___ DATA TO PROCESS
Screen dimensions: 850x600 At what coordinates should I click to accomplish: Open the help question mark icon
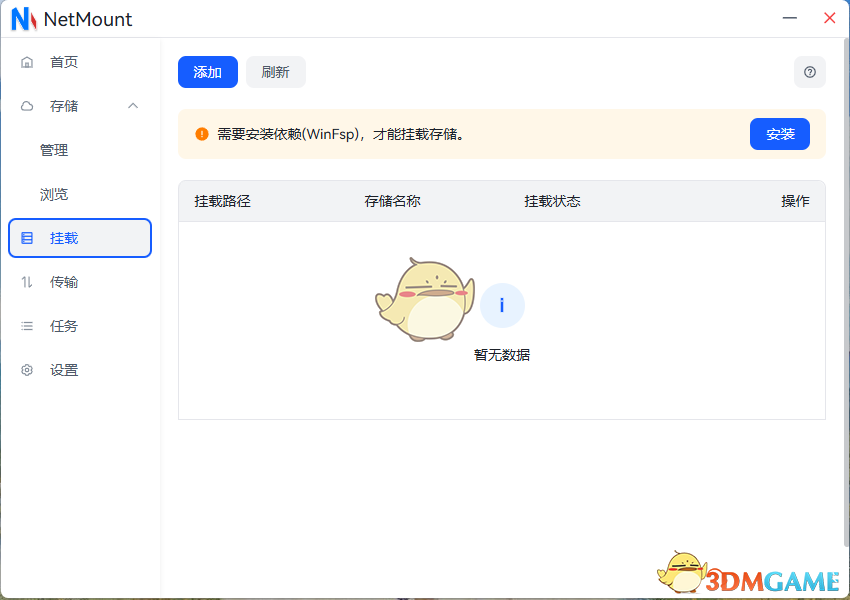pos(809,72)
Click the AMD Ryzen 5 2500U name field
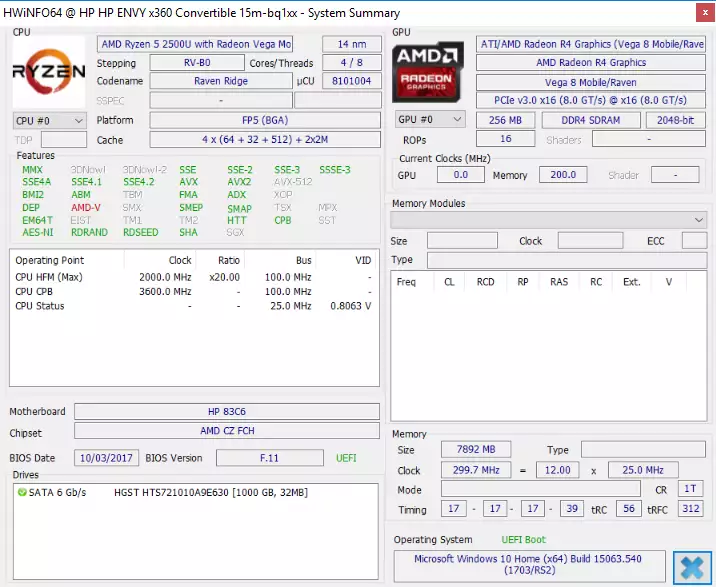This screenshot has height=587, width=716. click(x=195, y=44)
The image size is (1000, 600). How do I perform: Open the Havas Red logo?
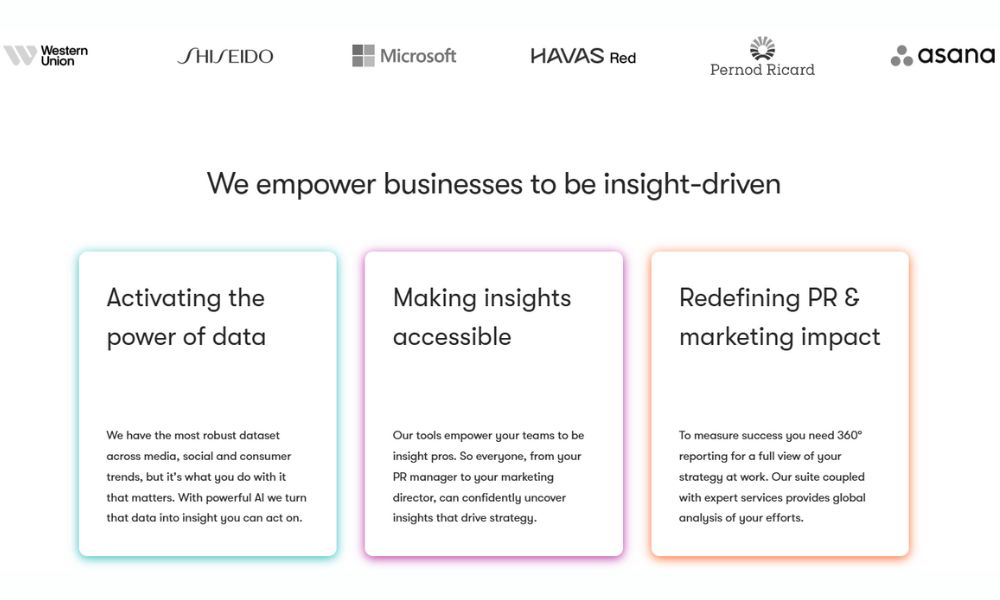click(583, 56)
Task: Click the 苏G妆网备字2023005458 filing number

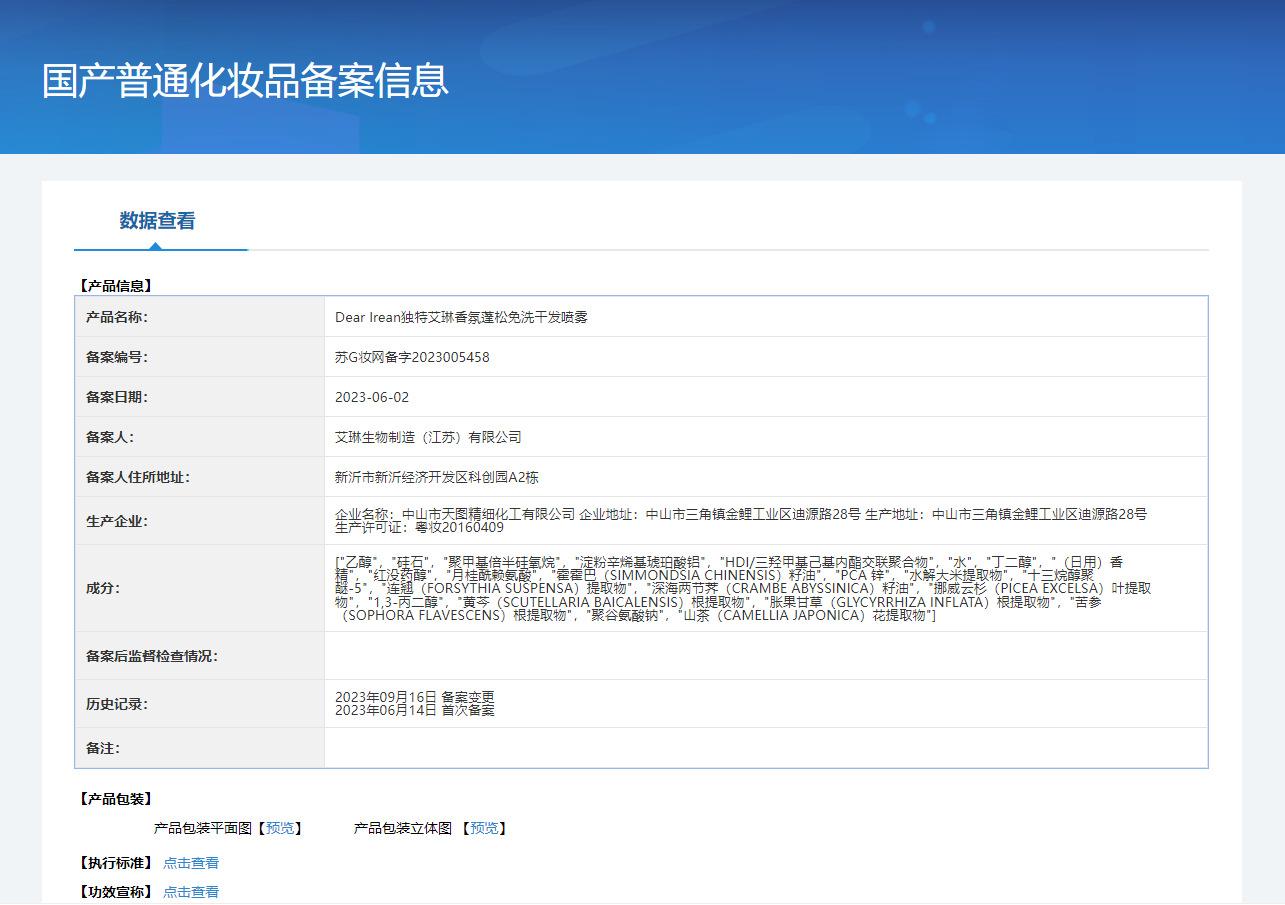Action: [x=412, y=357]
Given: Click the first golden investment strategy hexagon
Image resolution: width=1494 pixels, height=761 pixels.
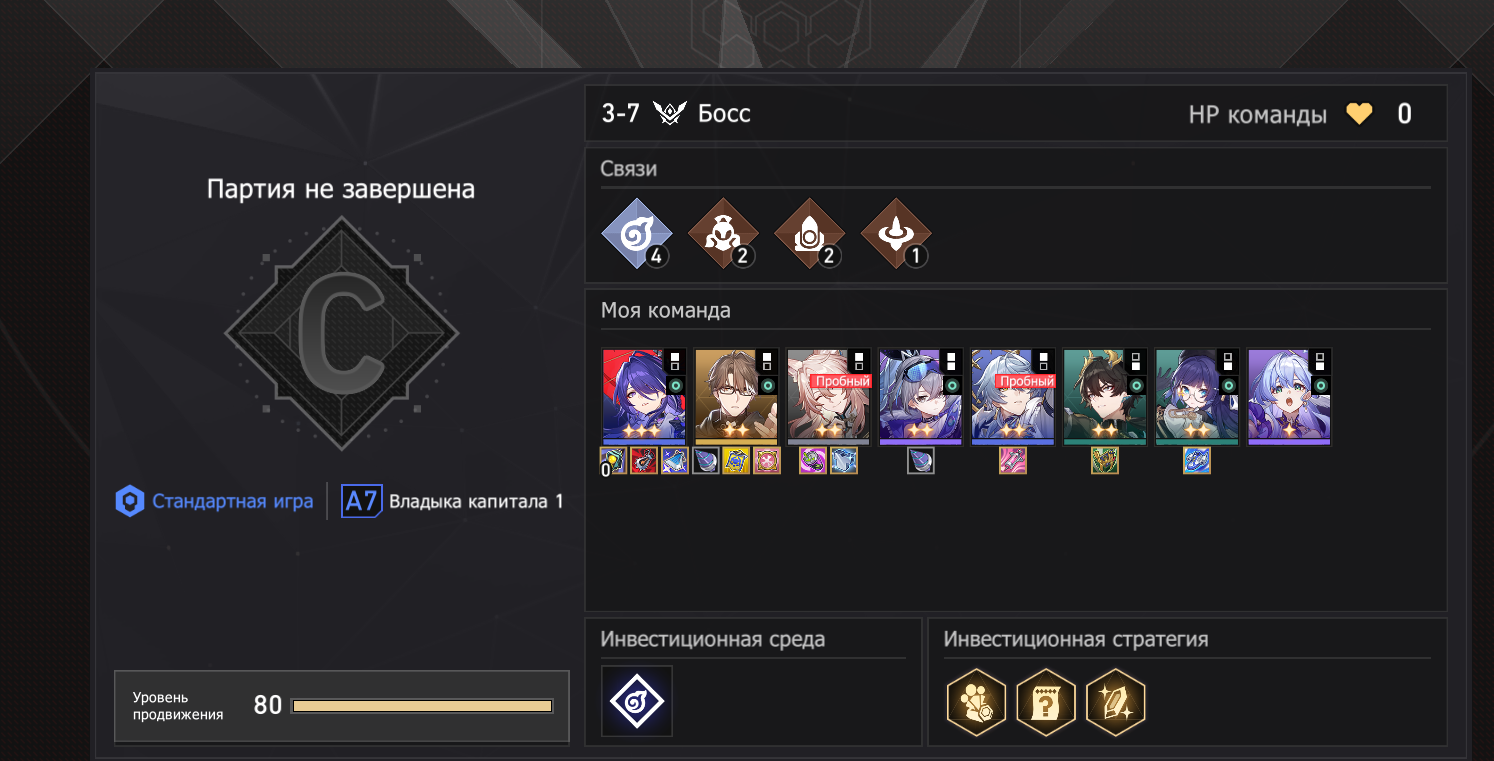Looking at the screenshot, I should click(976, 703).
______
### DIRECTIONS
With the pictures removed, return each record above exactly as given.

### SOLVED EXERCISE
Screen dimensions: 850x600 At what coordinates should I click to accomplish: Open the help question mark icon
pos(809,72)
Click the AMD Ryzen 5 2500U name field
This screenshot has height=587, width=716. click(x=195, y=44)
The image size is (1000, 600). How do I perform: Open the Havas Red logo?
click(583, 56)
Task: Click the 苏G妆网备字2023005458 filing number

Action: [x=412, y=357]
Given: Click the first golden investment strategy hexagon
Image resolution: width=1494 pixels, height=761 pixels.
Looking at the screenshot, I should click(976, 703).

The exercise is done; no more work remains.